_Source material_:
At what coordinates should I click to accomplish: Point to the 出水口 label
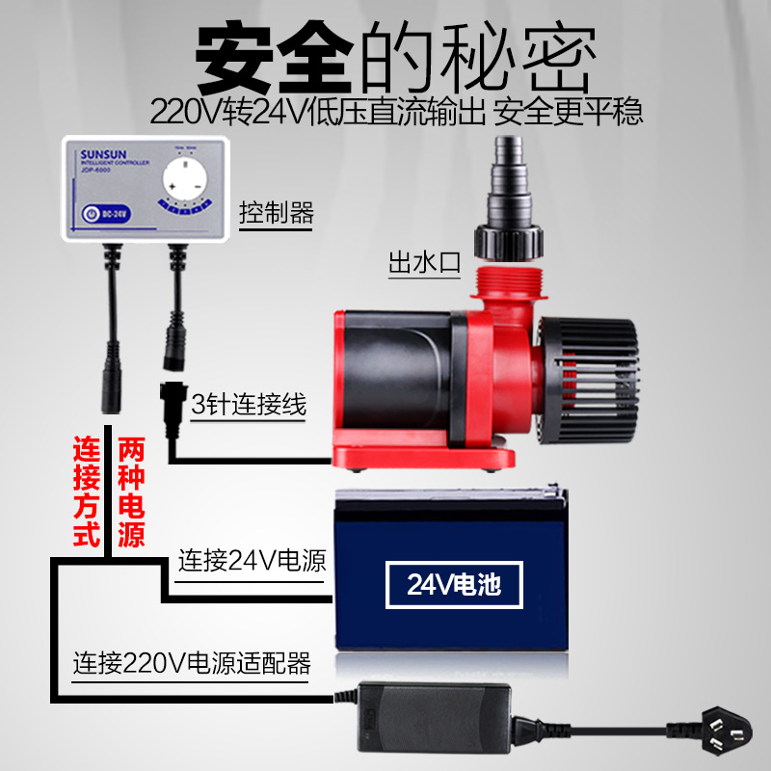pos(426,262)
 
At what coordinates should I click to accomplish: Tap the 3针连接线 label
pos(249,405)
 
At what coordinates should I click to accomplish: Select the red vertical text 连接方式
pos(89,492)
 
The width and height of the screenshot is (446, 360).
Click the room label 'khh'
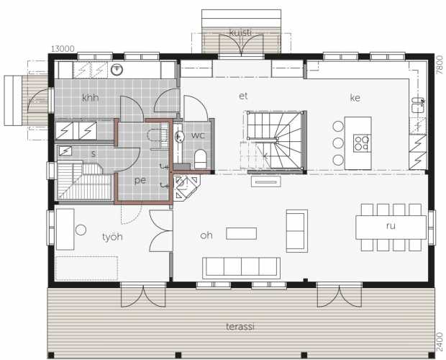coord(90,98)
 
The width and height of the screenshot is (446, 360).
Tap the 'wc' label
coord(198,135)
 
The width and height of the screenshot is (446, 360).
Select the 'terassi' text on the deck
coord(240,326)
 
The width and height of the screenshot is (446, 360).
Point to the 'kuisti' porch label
coord(241,32)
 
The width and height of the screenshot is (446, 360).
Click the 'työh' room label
coord(112,237)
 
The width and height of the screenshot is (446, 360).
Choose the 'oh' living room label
coord(206,235)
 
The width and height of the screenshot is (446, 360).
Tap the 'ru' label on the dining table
coord(391,226)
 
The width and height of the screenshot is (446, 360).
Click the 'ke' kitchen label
coord(355,98)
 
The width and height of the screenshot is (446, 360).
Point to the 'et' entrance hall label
coord(243,96)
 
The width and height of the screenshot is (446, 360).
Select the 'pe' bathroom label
coord(140,181)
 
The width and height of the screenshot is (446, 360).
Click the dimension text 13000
coord(63,49)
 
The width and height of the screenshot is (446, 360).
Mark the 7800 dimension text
coord(440,66)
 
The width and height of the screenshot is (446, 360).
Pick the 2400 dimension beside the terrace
coord(440,342)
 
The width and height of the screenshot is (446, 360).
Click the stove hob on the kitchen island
coord(362,143)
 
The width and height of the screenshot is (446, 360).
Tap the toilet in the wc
coord(200,159)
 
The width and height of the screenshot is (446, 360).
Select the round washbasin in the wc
coord(179,137)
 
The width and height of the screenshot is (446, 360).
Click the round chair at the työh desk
coord(81,230)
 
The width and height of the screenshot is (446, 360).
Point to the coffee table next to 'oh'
coord(242,233)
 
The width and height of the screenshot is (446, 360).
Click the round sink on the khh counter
coord(117,70)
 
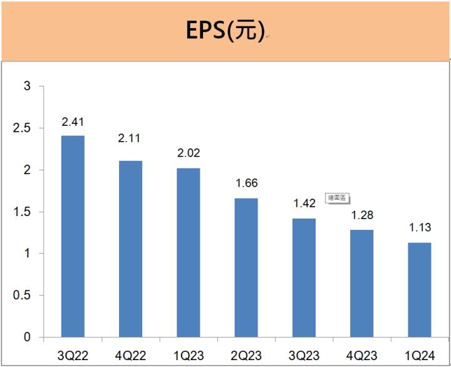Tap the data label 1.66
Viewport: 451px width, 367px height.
(246, 184)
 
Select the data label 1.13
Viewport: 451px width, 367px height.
(419, 228)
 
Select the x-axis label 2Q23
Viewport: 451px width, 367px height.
(246, 356)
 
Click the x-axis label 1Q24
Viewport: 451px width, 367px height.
(419, 356)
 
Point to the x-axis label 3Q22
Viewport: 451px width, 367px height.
(73, 356)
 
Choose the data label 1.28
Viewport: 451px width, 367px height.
(361, 215)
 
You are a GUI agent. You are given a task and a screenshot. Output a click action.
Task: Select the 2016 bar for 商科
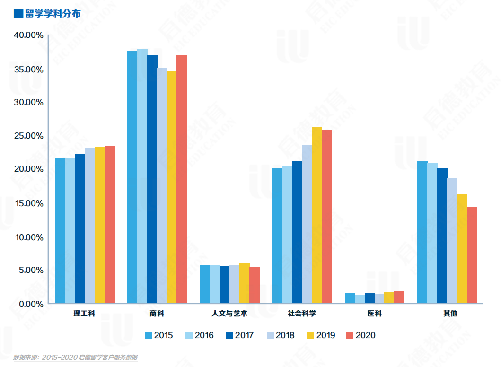coord(142,176)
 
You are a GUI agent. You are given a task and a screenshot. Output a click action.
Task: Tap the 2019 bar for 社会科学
coord(316,215)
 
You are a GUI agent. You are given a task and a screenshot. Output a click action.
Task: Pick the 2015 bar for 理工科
coord(60,230)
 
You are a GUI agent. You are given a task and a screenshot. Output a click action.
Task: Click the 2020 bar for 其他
coord(472,255)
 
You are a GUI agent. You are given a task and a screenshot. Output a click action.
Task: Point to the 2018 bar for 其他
coord(452,241)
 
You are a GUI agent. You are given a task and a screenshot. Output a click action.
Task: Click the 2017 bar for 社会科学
coord(297,232)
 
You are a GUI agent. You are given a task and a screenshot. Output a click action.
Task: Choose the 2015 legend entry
coord(158,335)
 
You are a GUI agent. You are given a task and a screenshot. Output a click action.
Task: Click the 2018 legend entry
coord(280,335)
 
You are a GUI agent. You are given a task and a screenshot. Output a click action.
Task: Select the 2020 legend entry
coord(361,335)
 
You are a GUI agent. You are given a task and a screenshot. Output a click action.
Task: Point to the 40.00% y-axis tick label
coord(28,35)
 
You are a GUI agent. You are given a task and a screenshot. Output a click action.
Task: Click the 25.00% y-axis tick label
coord(28,136)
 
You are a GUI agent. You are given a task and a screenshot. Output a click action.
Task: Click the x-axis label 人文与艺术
coord(229,313)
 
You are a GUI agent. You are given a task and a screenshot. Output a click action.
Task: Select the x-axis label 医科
coord(374,313)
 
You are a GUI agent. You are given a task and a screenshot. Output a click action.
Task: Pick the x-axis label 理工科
coord(85,313)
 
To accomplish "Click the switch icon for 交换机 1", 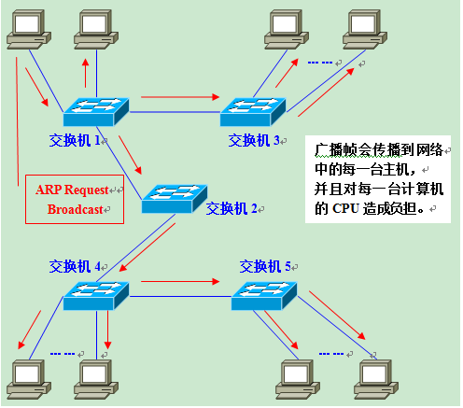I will coord(95,112).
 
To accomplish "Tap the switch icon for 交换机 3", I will coord(252,112).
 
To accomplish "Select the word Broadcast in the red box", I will coord(75,210).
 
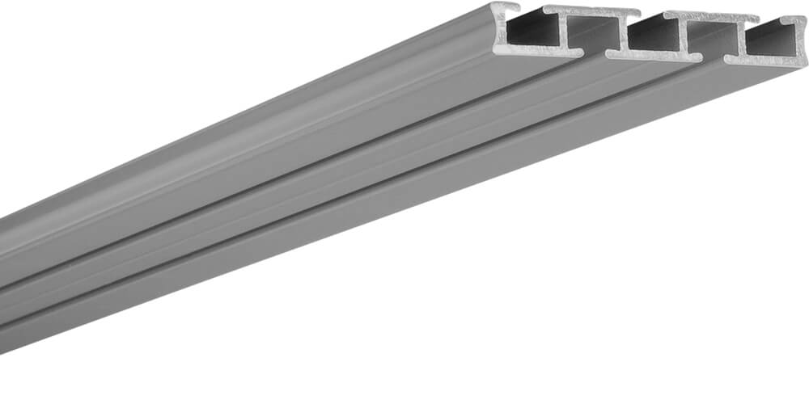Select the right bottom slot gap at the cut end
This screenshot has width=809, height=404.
[x=714, y=59]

_Exercise_: List as numbered items the lines from the start of the rows through the line containing "pos(89,492)", omitting blank lines and leaving out the pictures.

_Written solution_:
1. At what coordinates should I click to accomplish: Point to the 出水口 label
2. pos(426,262)
3. At what coordinates should I click to accomplish: Tap the 3针连接线 label
4. pos(249,405)
5. At what coordinates should I click to accomplish: Select the red vertical text 连接方式
6. pos(89,492)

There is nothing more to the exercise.